'Spider-Man: Across the Spider-Verse' Director Justin K Thompson Talks Last Minute Changes and Making Miguel O'Hara Hot - Exclusive Interview (2024)

Last summer, Spider-Man: Across the Spider-Verse took the world by storm with an epic story centered around Miles Morales/Spider-Man (Shameik Moore) that spanned across the multiverse as he faced off against the Spot (Jason Schwartzman) and Miguel O’Hara/Spider-Man 2099 (Oscar Isaac) in a race against his very own destiny. Creating a sequel to the Academy Award-winning Spider-Man: Into the Spider-Verse, a groundbreaking achievement in its own right, of this massive scale and grandeur requires many capable hands, none so more important than a skilled director. Luckily, the previous directors of the first film — Bob Persichetti, Peter Ramsey, and Rodney Rothman — were able to pass the baton to another trio of incredible filmmakers for Across the Spider-Verse, including first-time director Justin K Thompson.

Through Justin K Thompson, as well as co-directors Kemp Powers and Joaquim Dos Santos, Across the Spider-Verse has cemented itself as a worthy new addition to the Spider-Man saga. In a sprawling story jumping from world to world with hundreds of characters and many different animation styles, the emotional core of the sequel was the most important aspect to get right. The relationship between Miles Morales, Gwen Stacy/Spider-Woman (Hailee Steinfeld), and their parents is what won audiences over. Additionally, the film’s success is partially owed to its powerful cliffhanger, which saw Gwen recruit a ragtag group of Spider-people to save Miles, who is now trapped in an alternate universe where he becomes the Prowler. With the delay of the third movie, Spider-Man: Beyond the Spider-Verse, fans have been given even more time to marinate on the events of this monumental sequel.

The reach of Across the Spider-Verse has surpassed the hardcore Spider-Man fans. Its critical reception was equally as positive, and this has carried into the current awards season. The sequel found itself sweeping critics’ circles, and when it came time for major awards bodies, very little changed. Across the Spider-Verse received BAFTA and Golden Globes nominations, and acquired major wins at the Critics Choice Awards, the PGAs, and was named the Best Animated Film of 2023 by the National Board of Review. Now, the sequel is widely predicted to win Best Animated Feature at the 2024 Oscars, just like its predecessor did in 2019. With all this success coming to a superhero movie, which typically does not find itself as an award winner, it is clear that Spider-Man: Across the Spider-Verse has truly broken barriers, and that is owed in large part to its directors, including Justin K Thompson.

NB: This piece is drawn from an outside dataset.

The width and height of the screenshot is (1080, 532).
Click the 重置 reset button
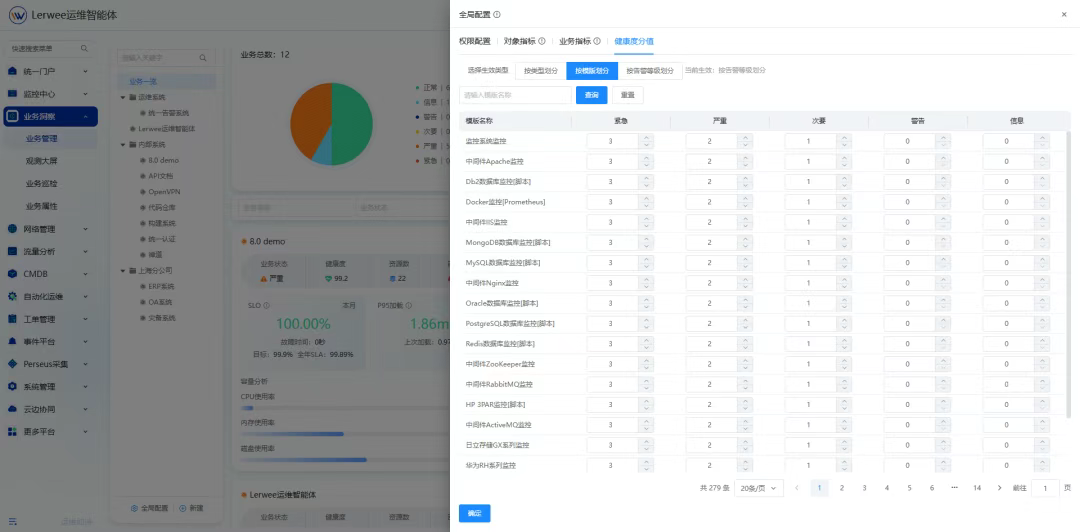point(627,95)
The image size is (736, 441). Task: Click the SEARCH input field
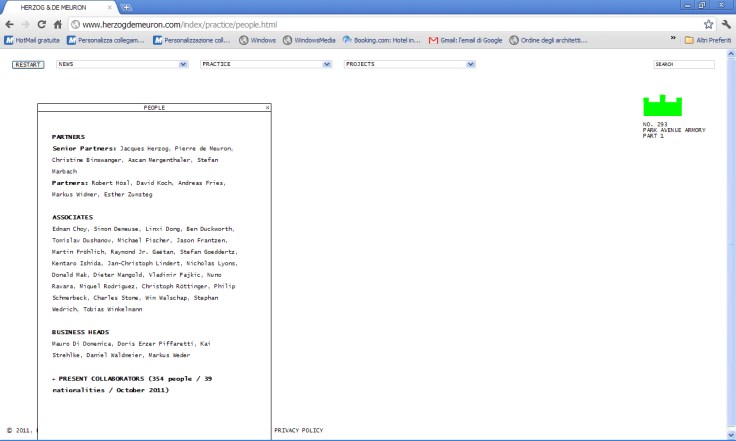[x=684, y=64]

Although Justin K Thompson is a first-time director, he is no stranger to the world of animation, with years of experience as a production designer and visual development artist. In fact, he worked as the production designer on Spider-Man: Into the Spider-Verse, as well as Sony Pictures Animation’s Cloudy With a Chance of Meatballs franchise, which was also created by Phil Lord and Chris Miller. However, he stepped into the director’s chair for the first time with Across the Spider-Verse, and we got the chance to sit down with Thompson to discuss how he and the other directors worked to craft an epic, visually compelling story while setting the stage for what’s to come. On top of that, we discuss the wil fan reactions to Miguel O’Hara’s character and which surprising changes to the film were made at the last minute.

Exclusive FYC Interview with Director Justin K Thompson for Spider-Man: Across the Spider-Verse

Into the Spider-Verse was a monumental success that told a heartfelt story centered around Miles Morales. With a sequel, how do you approach going even bigger with this multiversal storyline while still keeping that same heart the original film possessed?

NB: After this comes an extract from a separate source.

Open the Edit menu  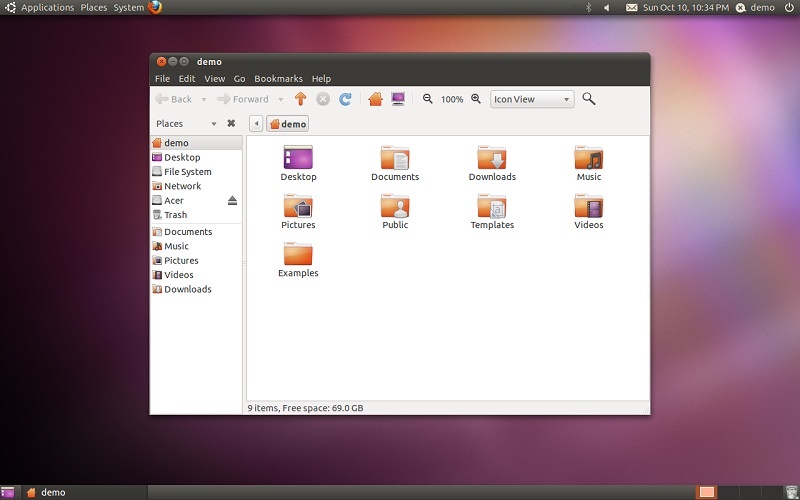pos(187,79)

Justin K Thompson: From the beginning, we knew that if we were going to build off the success of the first movie, we couldn’t repeat ourselves. So, we doubled down on doing something different, and that’s what distinguished the first film so much from other things that had been made around it. I had the honor of being the production designer on Into the Spider-Verse, and we took a lot of chances during that process. But when it came to making Across the Spider-Verse, I got to step into the role of a director. There was so much that I learned making that first movie and I knew that we could go so much further.

The most important thing is the fact that we had a very different story to tell. In this movie, Miles is 15 years old. Now more than ever, Miles wants to get out from under his parents and spread his wings. He wants to sort of test his manhood and find out what’s beyond the horizon, and he finds out that the world is more dangerous than he ever thought. He learns that the people that he trusts haven’t always been honest with him — the world is a much darker place than he imagined. So, I think this story naturally needed different qualities and needed to be told in a different way than Into the Spider-Verse.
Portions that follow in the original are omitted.